The answer, of course, is that Watir doesn't do that. Nor will it ever do that. Watir is not intended to be a replacement for an entire test department, it is merely a set of libraries to manipulate Internet Explorer. Ruby itself has a lot of goodness to do this kind of thing, but Watir never will.
The people that ask these questions are often quite expert. The problem is that they do not think of themselves as programmers.
That's So Crazy It's Not Even Wrong PART ONE
I once worked with a man who was an expert with the Mercury tools. We were using Ruby to test an application that used a lot of XML. At one point he asked me "Does Ruby give me any way to ignore parts of strings?" I told him that I could think of a couple of ways to do that, and I asked him to show me what he was trying to do.
He wanted to extract the data elements from XML documents by using what boils down to Ruby's gsub("foo","") to strip the XML wrapper parts.
Understand this: he was setting out to build an XML parser. From scratch. Using gsub("foo","") as his only tool. He did not lack boldness.
This of course is madness. I introduced him to REXML and regular expressions. I presume he is still using them.

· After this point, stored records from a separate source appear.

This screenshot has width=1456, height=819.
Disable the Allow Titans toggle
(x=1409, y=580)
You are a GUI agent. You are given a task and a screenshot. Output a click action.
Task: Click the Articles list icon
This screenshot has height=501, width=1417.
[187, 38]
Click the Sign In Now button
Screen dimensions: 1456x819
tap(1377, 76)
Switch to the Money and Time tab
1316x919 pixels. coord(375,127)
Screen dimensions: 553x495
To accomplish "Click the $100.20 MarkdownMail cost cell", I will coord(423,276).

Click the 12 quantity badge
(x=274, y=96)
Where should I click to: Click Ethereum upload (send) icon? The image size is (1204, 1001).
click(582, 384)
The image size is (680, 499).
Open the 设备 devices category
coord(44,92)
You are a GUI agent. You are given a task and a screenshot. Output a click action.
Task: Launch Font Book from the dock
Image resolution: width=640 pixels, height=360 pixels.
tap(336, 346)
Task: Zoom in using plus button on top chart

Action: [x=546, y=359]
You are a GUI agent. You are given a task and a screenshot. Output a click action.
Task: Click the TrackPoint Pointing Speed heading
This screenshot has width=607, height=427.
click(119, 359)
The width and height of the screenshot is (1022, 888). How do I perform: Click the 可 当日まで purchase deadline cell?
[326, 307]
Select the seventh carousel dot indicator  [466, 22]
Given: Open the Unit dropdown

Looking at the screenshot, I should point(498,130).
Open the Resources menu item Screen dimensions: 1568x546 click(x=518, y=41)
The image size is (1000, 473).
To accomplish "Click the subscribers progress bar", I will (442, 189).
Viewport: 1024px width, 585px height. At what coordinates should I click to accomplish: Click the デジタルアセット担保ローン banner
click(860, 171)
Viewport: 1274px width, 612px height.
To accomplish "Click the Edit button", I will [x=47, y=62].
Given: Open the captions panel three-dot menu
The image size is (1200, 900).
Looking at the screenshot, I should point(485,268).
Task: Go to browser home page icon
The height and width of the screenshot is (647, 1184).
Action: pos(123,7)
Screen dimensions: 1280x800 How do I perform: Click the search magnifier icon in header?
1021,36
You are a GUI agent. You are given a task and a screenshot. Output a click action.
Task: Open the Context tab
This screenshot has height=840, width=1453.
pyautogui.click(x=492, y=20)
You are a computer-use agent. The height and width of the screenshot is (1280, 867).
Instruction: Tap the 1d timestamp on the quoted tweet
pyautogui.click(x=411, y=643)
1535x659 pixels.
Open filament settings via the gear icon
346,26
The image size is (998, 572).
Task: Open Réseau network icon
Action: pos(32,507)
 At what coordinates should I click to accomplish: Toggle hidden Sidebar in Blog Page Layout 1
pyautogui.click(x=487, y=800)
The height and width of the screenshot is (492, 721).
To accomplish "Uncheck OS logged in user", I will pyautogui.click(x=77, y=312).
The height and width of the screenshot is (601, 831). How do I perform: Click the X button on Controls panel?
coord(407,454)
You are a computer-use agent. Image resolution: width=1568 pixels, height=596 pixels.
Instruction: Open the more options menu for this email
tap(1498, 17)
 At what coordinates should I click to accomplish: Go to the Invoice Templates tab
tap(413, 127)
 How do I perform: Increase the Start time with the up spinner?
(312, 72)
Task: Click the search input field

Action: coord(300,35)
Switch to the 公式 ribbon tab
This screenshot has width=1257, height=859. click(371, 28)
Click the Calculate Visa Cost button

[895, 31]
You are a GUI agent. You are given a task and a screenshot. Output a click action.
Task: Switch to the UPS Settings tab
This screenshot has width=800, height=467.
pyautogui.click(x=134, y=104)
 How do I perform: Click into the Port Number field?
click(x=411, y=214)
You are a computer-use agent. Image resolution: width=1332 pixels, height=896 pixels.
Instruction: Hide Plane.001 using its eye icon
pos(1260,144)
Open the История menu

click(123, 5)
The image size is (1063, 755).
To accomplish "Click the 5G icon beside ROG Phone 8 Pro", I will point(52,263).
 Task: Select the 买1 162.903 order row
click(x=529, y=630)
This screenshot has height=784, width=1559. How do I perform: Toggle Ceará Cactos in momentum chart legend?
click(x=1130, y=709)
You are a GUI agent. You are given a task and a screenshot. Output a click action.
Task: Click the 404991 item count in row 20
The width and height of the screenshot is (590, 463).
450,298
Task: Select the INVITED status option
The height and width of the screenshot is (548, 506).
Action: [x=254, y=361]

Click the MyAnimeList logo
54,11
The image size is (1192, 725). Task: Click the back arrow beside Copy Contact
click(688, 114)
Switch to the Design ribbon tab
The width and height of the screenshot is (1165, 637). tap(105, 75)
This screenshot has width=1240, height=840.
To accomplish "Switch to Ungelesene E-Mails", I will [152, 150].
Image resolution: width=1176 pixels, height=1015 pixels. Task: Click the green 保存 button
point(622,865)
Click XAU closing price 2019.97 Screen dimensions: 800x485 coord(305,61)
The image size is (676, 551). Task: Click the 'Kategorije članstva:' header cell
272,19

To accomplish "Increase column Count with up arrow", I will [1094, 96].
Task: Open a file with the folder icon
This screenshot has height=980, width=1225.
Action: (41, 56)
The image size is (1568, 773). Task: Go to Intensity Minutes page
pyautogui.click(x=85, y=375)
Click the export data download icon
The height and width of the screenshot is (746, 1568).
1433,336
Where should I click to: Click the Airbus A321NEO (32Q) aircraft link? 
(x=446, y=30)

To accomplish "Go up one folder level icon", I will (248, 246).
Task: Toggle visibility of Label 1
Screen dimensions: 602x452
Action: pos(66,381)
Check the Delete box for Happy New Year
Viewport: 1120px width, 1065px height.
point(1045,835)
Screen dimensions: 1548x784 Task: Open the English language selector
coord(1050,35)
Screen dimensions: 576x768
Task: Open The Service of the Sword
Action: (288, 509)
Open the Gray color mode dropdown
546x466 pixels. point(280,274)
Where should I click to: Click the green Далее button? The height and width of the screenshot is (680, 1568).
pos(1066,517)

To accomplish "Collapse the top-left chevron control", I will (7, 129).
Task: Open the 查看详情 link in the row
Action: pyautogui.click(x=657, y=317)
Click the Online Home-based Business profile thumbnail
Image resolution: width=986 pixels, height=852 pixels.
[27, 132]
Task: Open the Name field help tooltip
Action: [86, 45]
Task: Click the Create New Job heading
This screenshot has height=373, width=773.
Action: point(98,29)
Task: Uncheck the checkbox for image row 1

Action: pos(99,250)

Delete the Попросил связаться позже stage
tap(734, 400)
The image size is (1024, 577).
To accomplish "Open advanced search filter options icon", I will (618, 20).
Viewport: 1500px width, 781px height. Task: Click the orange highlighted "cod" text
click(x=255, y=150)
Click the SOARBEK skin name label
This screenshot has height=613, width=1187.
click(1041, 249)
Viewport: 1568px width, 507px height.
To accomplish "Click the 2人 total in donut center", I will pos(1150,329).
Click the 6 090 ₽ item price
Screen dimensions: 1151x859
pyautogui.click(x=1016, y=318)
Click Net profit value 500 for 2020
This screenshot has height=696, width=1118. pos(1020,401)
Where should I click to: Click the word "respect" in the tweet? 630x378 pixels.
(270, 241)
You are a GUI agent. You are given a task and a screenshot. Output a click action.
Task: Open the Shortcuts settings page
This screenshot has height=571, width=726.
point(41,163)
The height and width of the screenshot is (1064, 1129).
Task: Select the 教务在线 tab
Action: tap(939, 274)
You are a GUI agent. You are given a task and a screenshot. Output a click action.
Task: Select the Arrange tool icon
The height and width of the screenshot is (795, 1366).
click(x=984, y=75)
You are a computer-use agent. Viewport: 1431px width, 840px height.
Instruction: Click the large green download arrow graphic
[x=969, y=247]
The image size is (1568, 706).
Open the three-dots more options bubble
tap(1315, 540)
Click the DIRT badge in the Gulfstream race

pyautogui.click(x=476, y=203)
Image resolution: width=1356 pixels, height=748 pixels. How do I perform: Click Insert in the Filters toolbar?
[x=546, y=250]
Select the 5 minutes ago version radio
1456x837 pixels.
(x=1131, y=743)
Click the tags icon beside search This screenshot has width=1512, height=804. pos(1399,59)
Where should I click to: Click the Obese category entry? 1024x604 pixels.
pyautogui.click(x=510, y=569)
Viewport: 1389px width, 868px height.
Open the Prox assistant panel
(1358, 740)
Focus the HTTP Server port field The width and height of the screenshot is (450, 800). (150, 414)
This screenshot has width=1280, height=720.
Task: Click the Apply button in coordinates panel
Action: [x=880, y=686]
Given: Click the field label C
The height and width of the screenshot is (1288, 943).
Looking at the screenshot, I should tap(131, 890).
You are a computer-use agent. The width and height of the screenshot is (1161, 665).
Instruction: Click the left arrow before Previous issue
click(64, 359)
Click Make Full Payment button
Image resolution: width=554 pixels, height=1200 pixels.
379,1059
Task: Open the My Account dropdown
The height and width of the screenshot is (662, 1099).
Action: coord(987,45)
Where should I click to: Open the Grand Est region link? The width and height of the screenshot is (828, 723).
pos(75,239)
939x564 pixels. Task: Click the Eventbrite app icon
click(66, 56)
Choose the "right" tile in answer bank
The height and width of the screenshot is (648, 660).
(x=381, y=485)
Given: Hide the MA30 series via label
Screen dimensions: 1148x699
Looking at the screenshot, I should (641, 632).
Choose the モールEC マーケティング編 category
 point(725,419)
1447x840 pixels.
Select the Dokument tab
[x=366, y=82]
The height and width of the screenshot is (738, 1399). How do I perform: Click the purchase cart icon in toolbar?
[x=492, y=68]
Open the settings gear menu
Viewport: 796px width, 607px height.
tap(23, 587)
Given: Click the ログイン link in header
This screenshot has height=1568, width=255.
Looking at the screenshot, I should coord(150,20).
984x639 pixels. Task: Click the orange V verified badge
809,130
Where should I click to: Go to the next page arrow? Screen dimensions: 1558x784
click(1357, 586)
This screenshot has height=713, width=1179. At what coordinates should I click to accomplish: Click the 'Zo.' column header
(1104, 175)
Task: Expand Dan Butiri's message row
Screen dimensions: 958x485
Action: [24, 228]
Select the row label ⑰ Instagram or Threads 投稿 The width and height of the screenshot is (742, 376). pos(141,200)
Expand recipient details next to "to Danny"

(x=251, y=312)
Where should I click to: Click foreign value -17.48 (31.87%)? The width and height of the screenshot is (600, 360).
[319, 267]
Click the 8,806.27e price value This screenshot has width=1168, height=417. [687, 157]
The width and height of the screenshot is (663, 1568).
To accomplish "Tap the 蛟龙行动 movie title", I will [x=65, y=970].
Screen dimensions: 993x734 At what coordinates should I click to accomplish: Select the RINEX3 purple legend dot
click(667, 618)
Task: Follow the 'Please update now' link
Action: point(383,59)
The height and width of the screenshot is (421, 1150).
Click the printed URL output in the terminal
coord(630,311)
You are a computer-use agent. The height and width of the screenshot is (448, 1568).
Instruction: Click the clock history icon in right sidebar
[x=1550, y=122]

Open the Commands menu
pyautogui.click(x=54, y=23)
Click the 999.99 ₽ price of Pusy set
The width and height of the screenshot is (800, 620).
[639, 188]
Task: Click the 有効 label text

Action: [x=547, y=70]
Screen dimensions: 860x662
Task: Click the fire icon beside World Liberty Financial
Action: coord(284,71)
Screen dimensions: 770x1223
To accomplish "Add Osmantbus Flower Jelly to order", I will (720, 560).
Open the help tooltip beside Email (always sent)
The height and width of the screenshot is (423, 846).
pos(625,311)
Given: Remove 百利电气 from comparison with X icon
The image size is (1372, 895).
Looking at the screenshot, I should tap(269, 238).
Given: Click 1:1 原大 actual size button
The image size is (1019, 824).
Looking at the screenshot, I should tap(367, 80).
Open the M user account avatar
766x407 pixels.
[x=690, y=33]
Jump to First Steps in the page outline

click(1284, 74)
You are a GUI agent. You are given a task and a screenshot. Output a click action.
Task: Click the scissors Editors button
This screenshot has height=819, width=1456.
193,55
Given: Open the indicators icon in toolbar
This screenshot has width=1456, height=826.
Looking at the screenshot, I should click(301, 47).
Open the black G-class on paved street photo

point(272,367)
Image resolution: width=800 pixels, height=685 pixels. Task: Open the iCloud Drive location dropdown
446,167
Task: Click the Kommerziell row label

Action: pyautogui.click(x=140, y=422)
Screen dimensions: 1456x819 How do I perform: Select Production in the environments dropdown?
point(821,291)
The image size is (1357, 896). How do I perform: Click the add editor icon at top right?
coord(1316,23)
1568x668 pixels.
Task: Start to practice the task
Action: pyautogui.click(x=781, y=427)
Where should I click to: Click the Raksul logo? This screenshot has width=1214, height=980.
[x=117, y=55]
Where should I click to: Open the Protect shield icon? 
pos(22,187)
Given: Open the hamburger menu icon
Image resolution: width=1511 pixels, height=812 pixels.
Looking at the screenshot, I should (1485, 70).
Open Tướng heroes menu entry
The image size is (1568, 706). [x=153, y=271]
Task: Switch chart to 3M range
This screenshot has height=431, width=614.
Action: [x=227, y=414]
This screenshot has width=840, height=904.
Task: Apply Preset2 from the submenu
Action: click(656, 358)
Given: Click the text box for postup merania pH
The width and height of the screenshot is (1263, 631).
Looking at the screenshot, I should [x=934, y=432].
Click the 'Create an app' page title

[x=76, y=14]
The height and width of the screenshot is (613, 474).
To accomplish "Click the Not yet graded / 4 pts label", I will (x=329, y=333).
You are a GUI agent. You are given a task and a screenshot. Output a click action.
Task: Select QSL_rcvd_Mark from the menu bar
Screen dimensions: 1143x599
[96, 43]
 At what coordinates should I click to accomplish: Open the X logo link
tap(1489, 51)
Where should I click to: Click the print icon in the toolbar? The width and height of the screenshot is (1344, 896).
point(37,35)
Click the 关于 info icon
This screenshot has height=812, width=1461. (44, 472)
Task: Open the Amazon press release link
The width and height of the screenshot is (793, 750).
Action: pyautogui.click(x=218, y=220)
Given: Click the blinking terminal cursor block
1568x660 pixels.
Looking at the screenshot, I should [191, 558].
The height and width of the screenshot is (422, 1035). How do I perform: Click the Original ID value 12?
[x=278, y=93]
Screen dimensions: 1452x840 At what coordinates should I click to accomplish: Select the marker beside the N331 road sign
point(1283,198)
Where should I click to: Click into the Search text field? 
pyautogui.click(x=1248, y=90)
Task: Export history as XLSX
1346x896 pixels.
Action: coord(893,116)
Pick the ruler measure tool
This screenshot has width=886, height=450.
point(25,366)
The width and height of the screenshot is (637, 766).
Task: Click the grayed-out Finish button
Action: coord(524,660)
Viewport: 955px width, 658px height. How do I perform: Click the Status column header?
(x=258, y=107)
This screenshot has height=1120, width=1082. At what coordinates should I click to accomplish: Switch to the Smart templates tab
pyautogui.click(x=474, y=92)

The reason he set out on such an insane project was that apparently in the world of Mercury, the only string manipulation tool available to you is something a lot like gsub("string",""). My colleague was simply unaware of the wider world of programming, and of what was possible.
He did not think of himself as either a developer-tester, or a tester-developer. He thought of himself as a tester who is a consumer of things provided by others.
That's So Crazy It's Not Even Wrong PART TWO
Mercury is not the only culprit in this kind of brainwashing. I have encountered testers (and others) whose entire world revolves around Excel.
For instance, I know of someone who started out his test project by putting test data into Excel, then writing VBA macros to generate Ruby code on the fly and launch it from Excel. He had a difficult time seeing Excel as simply a repository for data, instead of the center of the entire testing universe.
Where's My Pony?
Programmers' main tools are programming languages. Many testers' main tools are expensive whiz-bang-multi-aspect thingies that, if they have programming languages attached at all, are primitive or crippled.
I would like to see more testers learn about programming. Not just how to do programming, but how to think about testing problems in such a way that the problems can be solved with programming. Programming remains the best way to manipulate computers. If you work closely with computers, you owe it to yourself and your colleagues to learn some programming.
If you've never seen an pony, how will you know what to look for when you go to the barn?
P.S. many thanks to Jon Eaves for the title of his blog, which I've stolen and then mangled.